MUNICH/BERLIN (Reuters) - German engineering giant Siemens (SIEGn.DE) said a report by monthly Manager Magazin that it could cut 20,000 jobs as part of its Vision 2020+ strategy was “completely unfounded”.
“We do not follow the reasoning behind the figures named in the magazine article. No statements of this kind were made,” Siemens said on Friday, adding that details of the new strategy were still being worked out.
Manager Magazin said on Thursday Siemens aimed to reap cost savings from slimming down administrative costs in personnel, legal and finance, and at its shared services division, citing comments that Chief Executive Joe Kaeser made to some investors at a roadshow at the beginning of August.
The report comes after Siemens earlier this month unveiled its new strategy, which sees its five industrial divisions combined into three operating companies to simplify the trains to turbines company and make its structure leaner.

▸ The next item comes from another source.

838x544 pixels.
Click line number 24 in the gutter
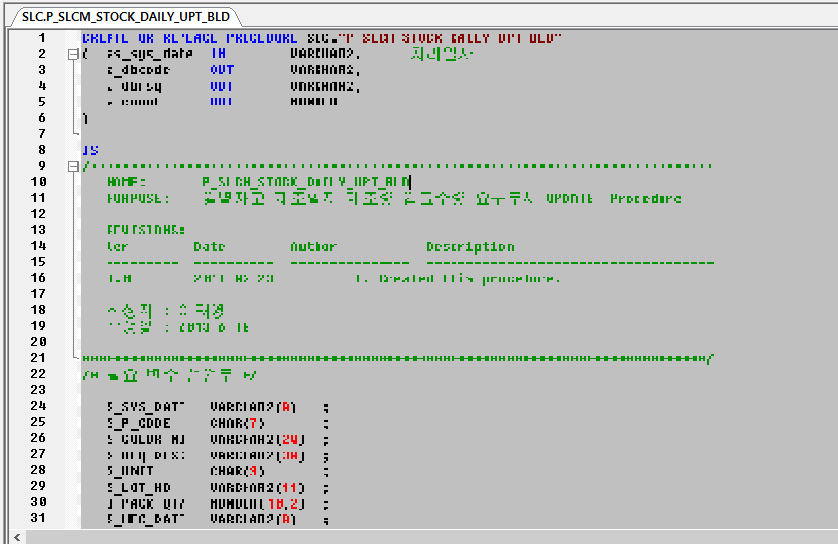pyautogui.click(x=38, y=406)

Under the changes, Siemens said it expected to lift the annual growth rate and profit margin of its industrial business by 2 percentage points over the medium term and increase its basic earnings per share at a faster rate.

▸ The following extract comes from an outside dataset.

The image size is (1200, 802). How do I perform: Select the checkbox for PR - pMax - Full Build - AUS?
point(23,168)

The group said at the time its corporate headquarters functions would be leaner as a result of tasks being outsourced, but gave no details of job losses.

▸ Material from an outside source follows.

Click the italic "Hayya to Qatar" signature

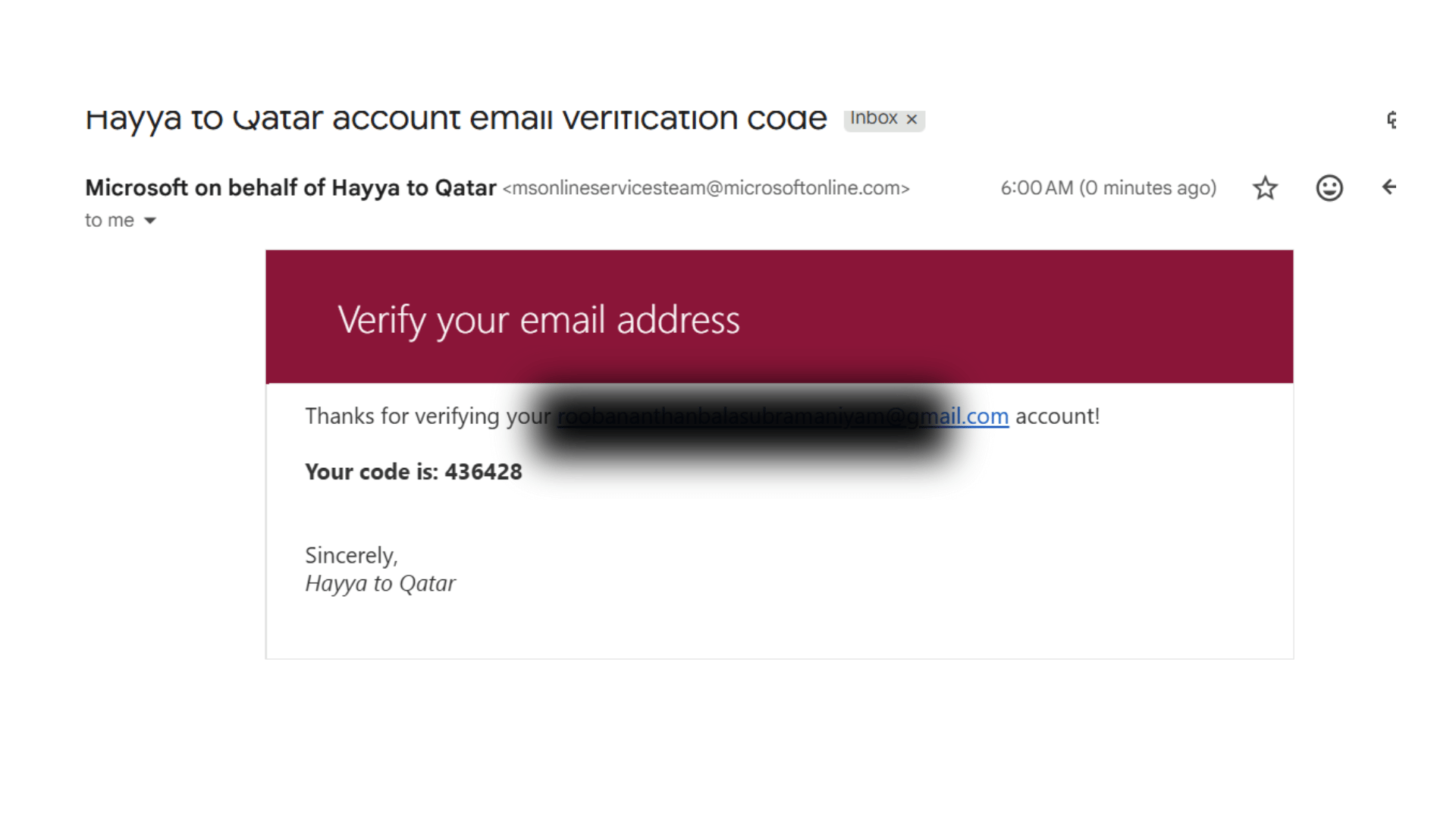[380, 583]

“The newly formed Operating Companies are currently working on the detailed planning,” Siemens said on Friday, adding there were no plans for a company-wide cost-cutting program initiated by its headquarters.
Manager Magazin also reported that Kaeser told analysts he was looking for a partner for its gas turbine business and was in “senior level” talks with companies in China.
Siemens declined to comment on the possible partnership.